Problem details.
Return the stretch of records from the start through the line containing "center [400, 162].", reproducing those lines word for word and leaving out the pictures.
* * * * * * *
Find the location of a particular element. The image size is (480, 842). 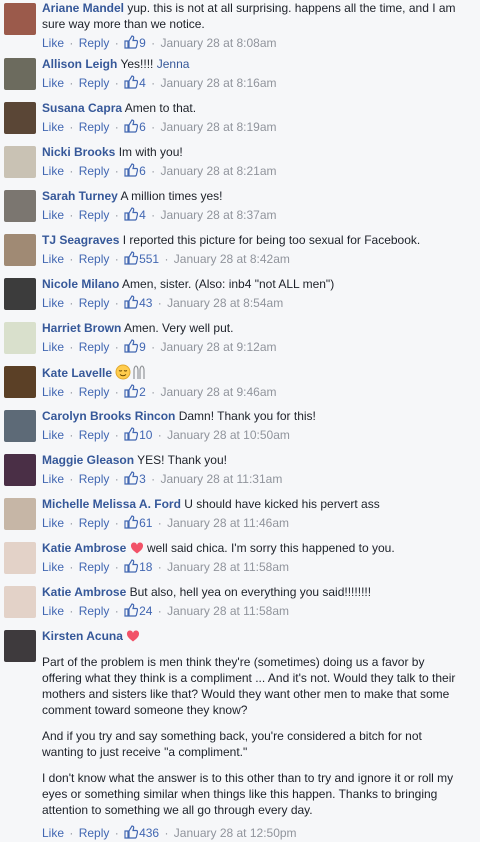

like-count: 18 is located at coordinates (138, 566).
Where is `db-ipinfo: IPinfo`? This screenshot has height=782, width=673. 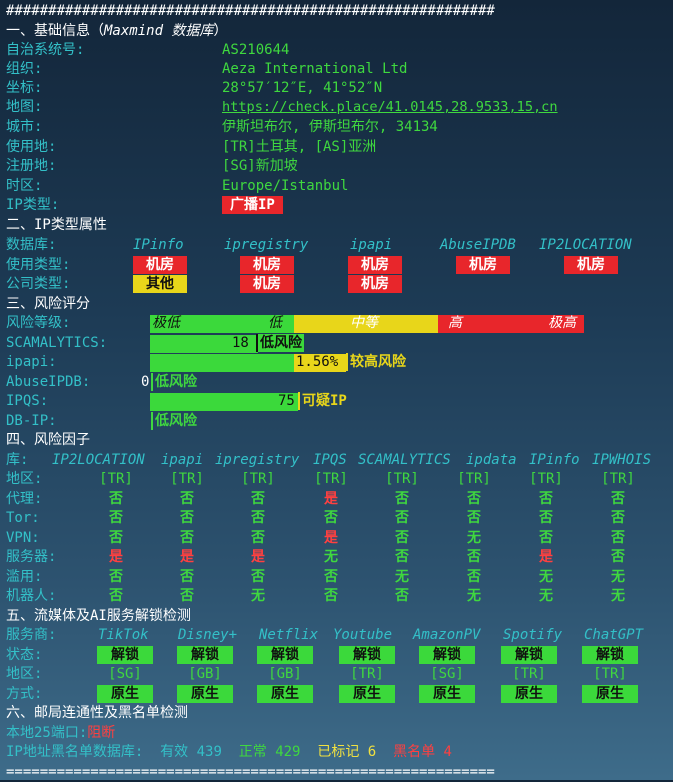
db-ipinfo: IPinfo is located at coordinates (158, 245).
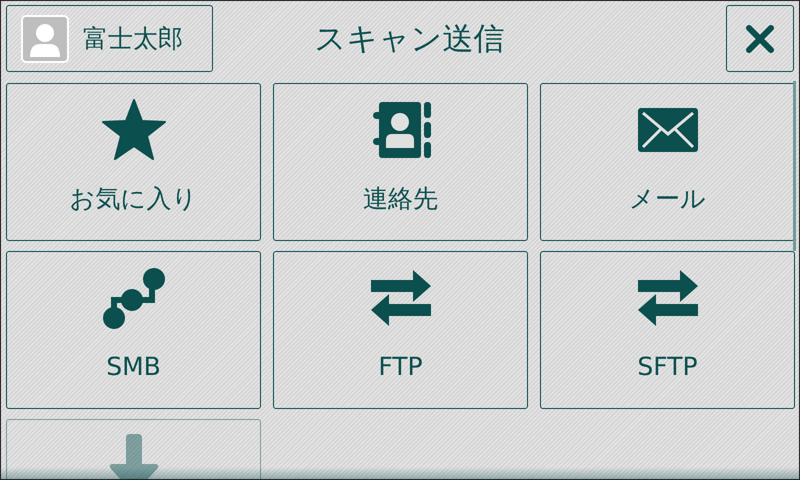  What do you see at coordinates (400, 162) in the screenshot?
I see `destination-tile: 連絡先` at bounding box center [400, 162].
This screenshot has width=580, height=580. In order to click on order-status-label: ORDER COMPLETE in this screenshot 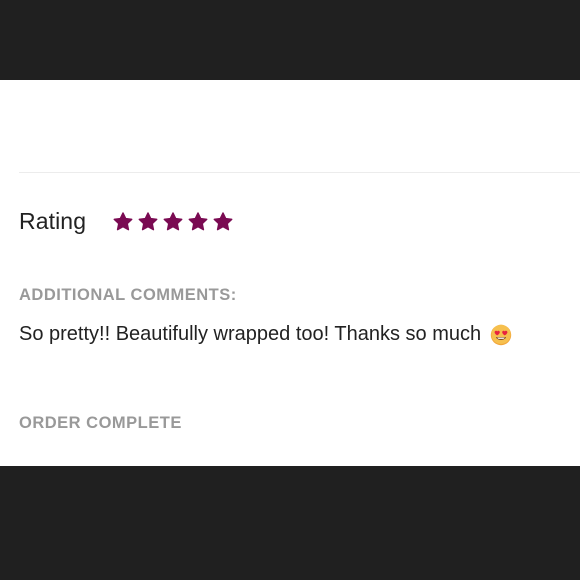, I will do `click(100, 423)`.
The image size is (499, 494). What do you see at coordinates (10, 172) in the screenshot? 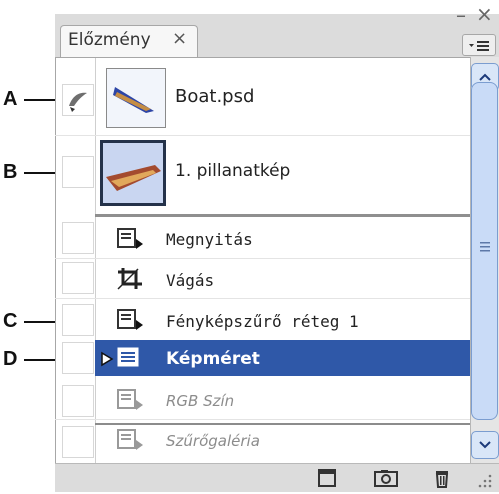
I see `callout-b: B` at bounding box center [10, 172].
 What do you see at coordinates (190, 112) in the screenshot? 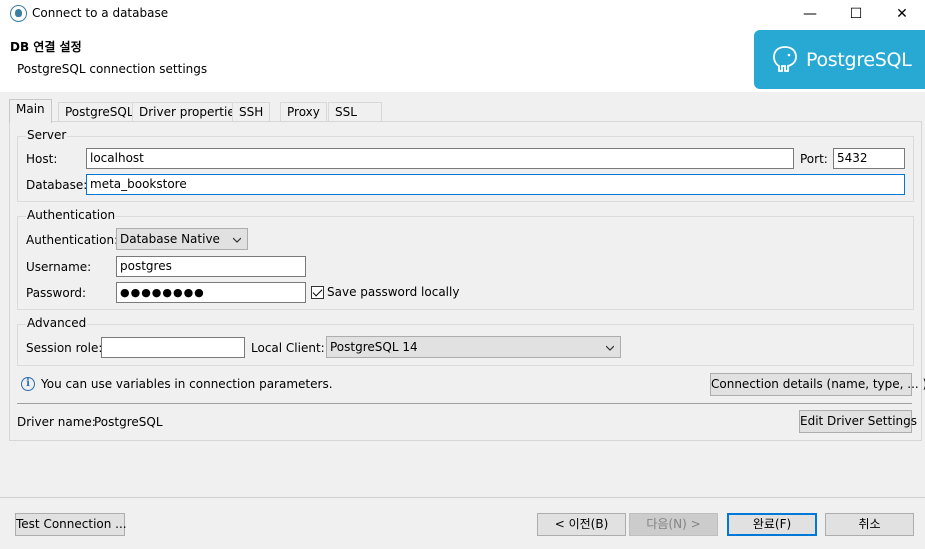
I see `tab-driver-properties: Driver properties` at bounding box center [190, 112].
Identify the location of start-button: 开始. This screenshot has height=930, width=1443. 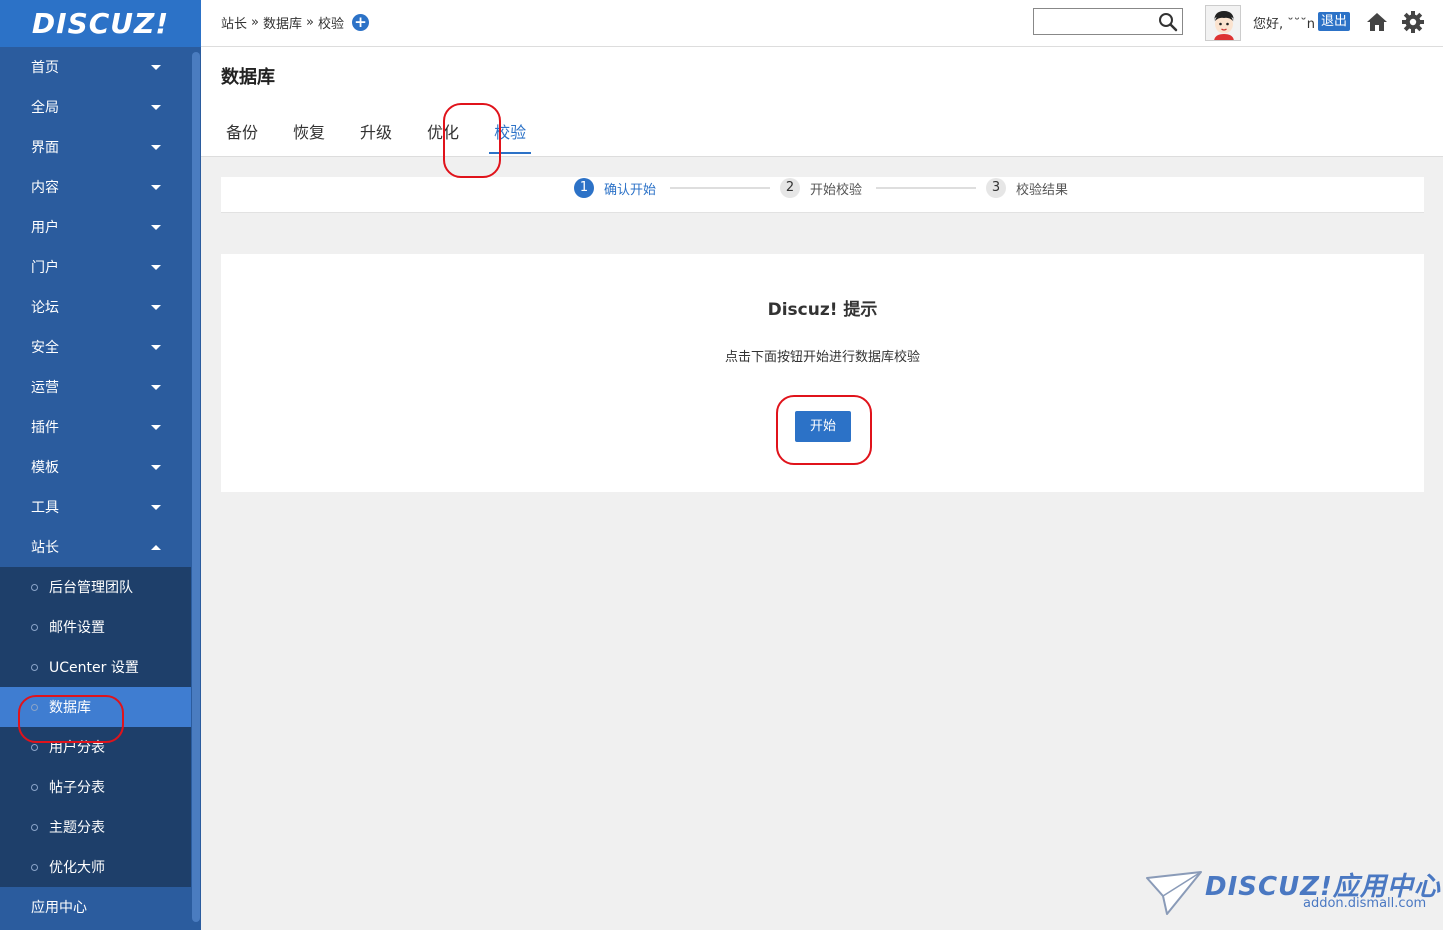
(823, 426).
* * * * * * *
Result.
Find the location of a particular element. The image size is (480, 842). 

like-count: 18 is located at coordinates (138, 566).
Where is `db-ipinfo: IPinfo`? This screenshot has height=782, width=673. 
db-ipinfo: IPinfo is located at coordinates (158, 245).
  What do you see at coordinates (400, 162) in the screenshot?
I see `destination-tile: 連絡先` at bounding box center [400, 162].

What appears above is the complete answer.